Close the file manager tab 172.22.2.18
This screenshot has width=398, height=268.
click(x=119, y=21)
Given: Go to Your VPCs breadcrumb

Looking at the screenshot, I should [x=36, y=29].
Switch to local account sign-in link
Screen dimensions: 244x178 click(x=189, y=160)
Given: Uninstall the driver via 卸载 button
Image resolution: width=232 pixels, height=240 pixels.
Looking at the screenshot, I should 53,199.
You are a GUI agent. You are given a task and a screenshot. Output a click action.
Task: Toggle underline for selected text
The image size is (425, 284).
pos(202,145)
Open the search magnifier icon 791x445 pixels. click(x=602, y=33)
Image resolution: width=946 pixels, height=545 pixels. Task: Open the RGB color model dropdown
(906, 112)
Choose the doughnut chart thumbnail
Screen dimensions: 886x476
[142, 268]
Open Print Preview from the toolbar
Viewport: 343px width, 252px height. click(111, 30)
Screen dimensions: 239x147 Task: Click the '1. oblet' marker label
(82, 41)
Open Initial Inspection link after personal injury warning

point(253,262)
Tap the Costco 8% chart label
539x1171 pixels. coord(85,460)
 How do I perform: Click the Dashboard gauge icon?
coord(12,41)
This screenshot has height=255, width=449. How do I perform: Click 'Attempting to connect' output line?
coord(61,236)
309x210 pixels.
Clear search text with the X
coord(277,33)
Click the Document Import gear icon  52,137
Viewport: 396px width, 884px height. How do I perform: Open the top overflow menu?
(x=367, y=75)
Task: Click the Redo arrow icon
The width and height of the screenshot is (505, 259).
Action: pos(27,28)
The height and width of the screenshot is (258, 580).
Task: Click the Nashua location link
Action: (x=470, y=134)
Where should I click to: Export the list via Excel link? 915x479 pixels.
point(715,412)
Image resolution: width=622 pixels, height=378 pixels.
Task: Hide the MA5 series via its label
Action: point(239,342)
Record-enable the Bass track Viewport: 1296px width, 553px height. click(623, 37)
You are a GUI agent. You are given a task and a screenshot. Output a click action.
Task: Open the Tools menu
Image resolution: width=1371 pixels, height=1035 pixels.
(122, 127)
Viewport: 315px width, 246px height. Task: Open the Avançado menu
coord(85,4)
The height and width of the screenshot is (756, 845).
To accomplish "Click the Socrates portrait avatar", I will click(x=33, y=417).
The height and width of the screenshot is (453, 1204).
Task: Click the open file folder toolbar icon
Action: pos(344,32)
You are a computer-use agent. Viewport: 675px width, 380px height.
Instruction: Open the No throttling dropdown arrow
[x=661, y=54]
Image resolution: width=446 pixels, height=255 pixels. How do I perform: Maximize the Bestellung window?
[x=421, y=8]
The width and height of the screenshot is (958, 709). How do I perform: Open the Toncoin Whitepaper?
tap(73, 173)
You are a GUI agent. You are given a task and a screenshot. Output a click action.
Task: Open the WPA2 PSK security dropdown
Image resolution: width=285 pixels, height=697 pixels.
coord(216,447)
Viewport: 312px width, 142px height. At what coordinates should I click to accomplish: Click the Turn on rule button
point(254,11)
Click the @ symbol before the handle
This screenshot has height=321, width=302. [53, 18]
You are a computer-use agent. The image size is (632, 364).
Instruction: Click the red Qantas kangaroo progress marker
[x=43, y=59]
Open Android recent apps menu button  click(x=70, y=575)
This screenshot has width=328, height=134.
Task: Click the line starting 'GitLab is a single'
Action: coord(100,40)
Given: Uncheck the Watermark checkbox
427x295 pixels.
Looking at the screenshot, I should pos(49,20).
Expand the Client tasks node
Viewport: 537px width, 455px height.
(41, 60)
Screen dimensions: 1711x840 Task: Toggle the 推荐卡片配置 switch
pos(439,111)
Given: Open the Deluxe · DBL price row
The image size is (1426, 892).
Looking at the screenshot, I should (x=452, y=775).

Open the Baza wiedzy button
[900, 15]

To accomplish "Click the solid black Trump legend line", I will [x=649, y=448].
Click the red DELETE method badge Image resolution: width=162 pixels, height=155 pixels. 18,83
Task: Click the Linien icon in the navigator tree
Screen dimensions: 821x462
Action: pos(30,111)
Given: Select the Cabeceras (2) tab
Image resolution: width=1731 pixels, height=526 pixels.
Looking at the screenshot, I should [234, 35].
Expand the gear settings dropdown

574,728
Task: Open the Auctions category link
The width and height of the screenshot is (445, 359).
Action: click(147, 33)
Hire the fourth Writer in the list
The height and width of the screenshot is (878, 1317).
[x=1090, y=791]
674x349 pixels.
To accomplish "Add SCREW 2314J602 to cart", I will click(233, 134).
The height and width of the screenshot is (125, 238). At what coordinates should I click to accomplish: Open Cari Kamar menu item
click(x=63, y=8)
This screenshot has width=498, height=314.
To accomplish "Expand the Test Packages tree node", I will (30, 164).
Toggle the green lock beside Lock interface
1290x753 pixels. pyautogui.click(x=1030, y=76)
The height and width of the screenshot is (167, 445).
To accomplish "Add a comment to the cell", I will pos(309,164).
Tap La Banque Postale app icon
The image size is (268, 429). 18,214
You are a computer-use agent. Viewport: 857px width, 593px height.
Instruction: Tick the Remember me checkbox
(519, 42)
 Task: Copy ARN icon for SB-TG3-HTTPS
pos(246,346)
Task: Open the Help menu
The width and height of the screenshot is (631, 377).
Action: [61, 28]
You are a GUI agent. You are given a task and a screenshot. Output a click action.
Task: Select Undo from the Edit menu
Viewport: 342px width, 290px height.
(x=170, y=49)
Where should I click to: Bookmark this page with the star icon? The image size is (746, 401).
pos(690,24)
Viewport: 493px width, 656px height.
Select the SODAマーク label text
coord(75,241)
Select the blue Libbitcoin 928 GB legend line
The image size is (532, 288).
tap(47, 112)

# # #

**The problem**.
The answer must restate all of the entries exactly.

**Answer box**.
Close the file manager tab 172.22.2.18
This screenshot has width=398, height=268.
click(x=119, y=21)
Given: Go to Your VPCs breadcrumb

Looking at the screenshot, I should [x=36, y=29].
Switch to local account sign-in link
Screen dimensions: 244x178 click(x=189, y=160)
Given: Uninstall the driver via 卸载 button
Image resolution: width=232 pixels, height=240 pixels.
Looking at the screenshot, I should 53,199.
You are a GUI agent. You are given a task and a screenshot. Output a click action.
Task: Toggle underline for selected text
The image size is (425, 284).
pos(202,145)
Open the search magnifier icon 791x445 pixels. click(x=602, y=33)
Image resolution: width=946 pixels, height=545 pixels. Task: Open the RGB color model dropdown
(906, 112)
Choose the doughnut chart thumbnail
Screen dimensions: 886x476
[142, 268]
Open Print Preview from the toolbar
Viewport: 343px width, 252px height. click(111, 30)
Screen dimensions: 239x147 Task: Click the '1. oblet' marker label
(82, 41)
Open Initial Inspection link after personal injury warning

point(253,262)
Tap the Costco 8% chart label
539x1171 pixels. coord(85,460)
 How do I perform: Click the Dashboard gauge icon?
coord(12,41)
This screenshot has height=255, width=449. How do I perform: Click 'Attempting to connect' output line?
coord(61,236)
309x210 pixels.
Clear search text with the X
coord(277,33)
Click the Document Import gear icon  52,137
Viewport: 396px width, 884px height. How do I perform: Open the top overflow menu?
(x=367, y=75)
Task: Click the Redo arrow icon
The width and height of the screenshot is (505, 259).
Action: pos(27,28)
The height and width of the screenshot is (258, 580).
Task: Click the Nashua location link
Action: (x=470, y=134)
Where should I click to: Export the list via Excel link? 915x479 pixels.
point(715,412)
Image resolution: width=622 pixels, height=378 pixels.
Task: Hide the MA5 series via its label
Action: point(239,342)
Record-enable the Bass track Viewport: 1296px width, 553px height. click(623, 37)
You are a GUI agent. You are given a task and a screenshot. Output a click action.
Task: Open the Tools menu
Image resolution: width=1371 pixels, height=1035 pixels.
(122, 127)
Viewport: 315px width, 246px height. Task: Open the Avançado menu
coord(85,4)
The height and width of the screenshot is (756, 845).
To accomplish "Click the Socrates portrait avatar", I will click(x=33, y=417).
The height and width of the screenshot is (453, 1204).
Task: Click the open file folder toolbar icon
Action: pos(344,32)
You are a computer-use agent. Viewport: 675px width, 380px height.
Instruction: Open the No throttling dropdown arrow
[x=661, y=54]
Image resolution: width=446 pixels, height=255 pixels. How do I perform: Maximize the Bestellung window?
[x=421, y=8]
The width and height of the screenshot is (958, 709). How do I perform: Open the Toncoin Whitepaper?
tap(73, 173)
You are a GUI agent. You are given a task and a screenshot. Output a click action.
Task: Open the WPA2 PSK security dropdown
Image resolution: width=285 pixels, height=697 pixels.
coord(216,447)
Viewport: 312px width, 142px height. At what coordinates should I click to accomplish: Click the Turn on rule button
point(254,11)
Click the @ symbol before the handle
This screenshot has height=321, width=302. [53, 18]
You are a computer-use agent. The image size is (632, 364).
Instruction: Click the red Qantas kangaroo progress marker
[x=43, y=59]
Open Android recent apps menu button  click(x=70, y=575)
This screenshot has width=328, height=134.
Task: Click the line starting 'GitLab is a single'
Action: coord(100,40)
Given: Uncheck the Watermark checkbox
427x295 pixels.
Looking at the screenshot, I should pos(49,20).
Expand the Client tasks node
Viewport: 537px width, 455px height.
(41, 60)
Screen dimensions: 1711x840 Task: Toggle the 推荐卡片配置 switch
pos(439,111)
Given: Open the Deluxe · DBL price row
The image size is (1426, 892).
Looking at the screenshot, I should (x=452, y=775).

Open the Baza wiedzy button
[900, 15]

To accomplish "Click the solid black Trump legend line", I will [x=649, y=448].
Click the red DELETE method badge Image resolution: width=162 pixels, height=155 pixels. 18,83
Task: Click the Linien icon in the navigator tree
Screen dimensions: 821x462
Action: pos(30,111)
Given: Select the Cabeceras (2) tab
Image resolution: width=1731 pixels, height=526 pixels.
Looking at the screenshot, I should [234, 35].
Expand the gear settings dropdown

574,728
Task: Open the Auctions category link
The width and height of the screenshot is (445, 359).
Action: click(147, 33)
Hire the fourth Writer in the list
The height and width of the screenshot is (878, 1317).
[x=1090, y=791]
674x349 pixels.
To accomplish "Add SCREW 2314J602 to cart", I will click(233, 134).
The height and width of the screenshot is (125, 238). At what coordinates should I click to accomplish: Open Cari Kamar menu item
click(x=63, y=8)
This screenshot has width=498, height=314.
To accomplish "Expand the Test Packages tree node", I will (30, 164).
Toggle the green lock beside Lock interface
1290x753 pixels. pyautogui.click(x=1030, y=76)
The height and width of the screenshot is (167, 445).
To accomplish "Add a comment to the cell", I will pos(309,164).
Tap La Banque Postale app icon
The image size is (268, 429). 18,214
You are a computer-use agent. Viewport: 857px width, 593px height.
Instruction: Tick the Remember me checkbox
(519, 42)
 Task: Copy ARN icon for SB-TG3-HTTPS
pos(246,346)
Task: Open the Help menu
The width and height of the screenshot is (631, 377).
Action: [61, 28]
You are a GUI agent. You are given a task and a screenshot. Output a click action.
Task: Select Undo from the Edit menu
Viewport: 342px width, 290px height.
(x=170, y=49)
Where should I click to: Bookmark this page with the star icon? The image size is (746, 401).
pos(690,24)
Viewport: 493px width, 656px height.
Select the SODAマーク label text
coord(75,241)
Select the blue Libbitcoin 928 GB legend line
The image size is (532, 288).
tap(47, 112)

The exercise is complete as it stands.